The album was recorded in Matthews' private Haunted Hollow Studios in Charlottesville, Virginia. For Barnes it was "a real blessing I got through Coran and Dave. They said, 'Work here if you want to. Would you like to do this?' And I was like, 'Man, this place looks awesome!'" In the comfortable, state-of-the-art facility, the team recorded the album in two weeks with a relaxed attitude but focused approach. Barnes says, "Working with super talented people in a no pressure environment, you can get a lot done like that. If you get really good guys and just turn 'em loose, something's going to happen."
This past fall also saw him signed to ATO by Matthews, a move which places him on the same roster as Drive-by Truckers and My Morning Jacket on a label that's released albums by Radiohead and Paul McCartney. For an artist who's had to adopt a DIY approach for most of his career, this is a mighty sweet spot.

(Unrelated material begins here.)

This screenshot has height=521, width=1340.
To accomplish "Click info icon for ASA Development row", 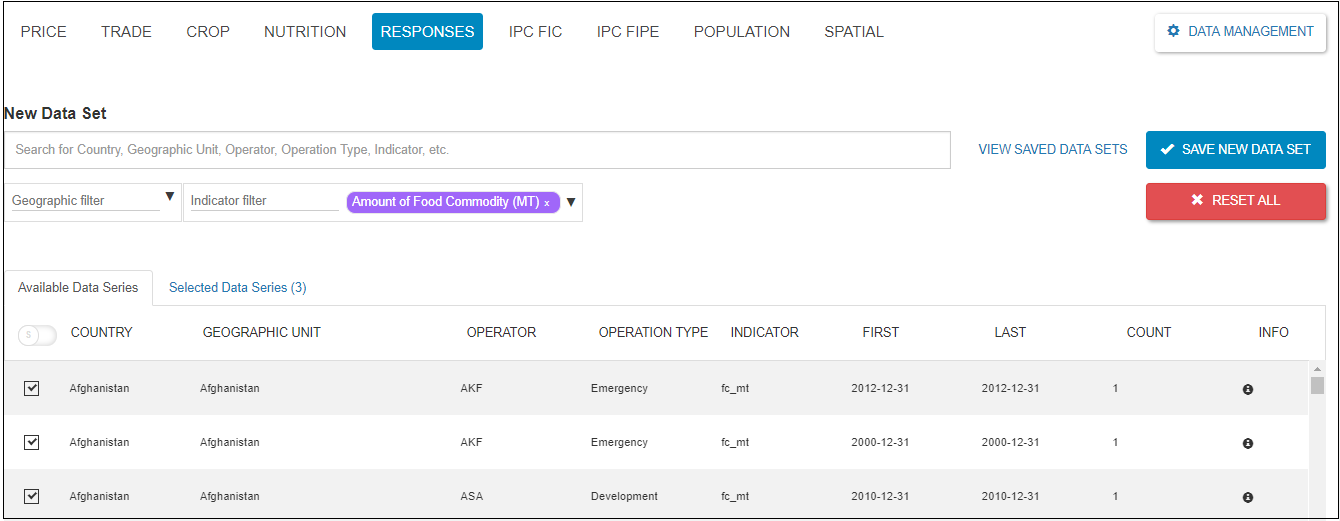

"I'm stunned," he says with humble gratitude. "I was thinking about this today. In sports, like in car racing, at about your mid-forties you're going to start tailing off. But with music you can keep getting better and better. So, I keep practicing and taking lessons and studying. It's strange to be 48-years-old and have the best record that you ever did. Typically a person my age has already done something significant and they're just replicating that, or they haven't done anything significant and they're just going to quit. It's pretty cool to be getting better and developing new ideas and having new relationships and new energy. I'm so thankful and blessed about that."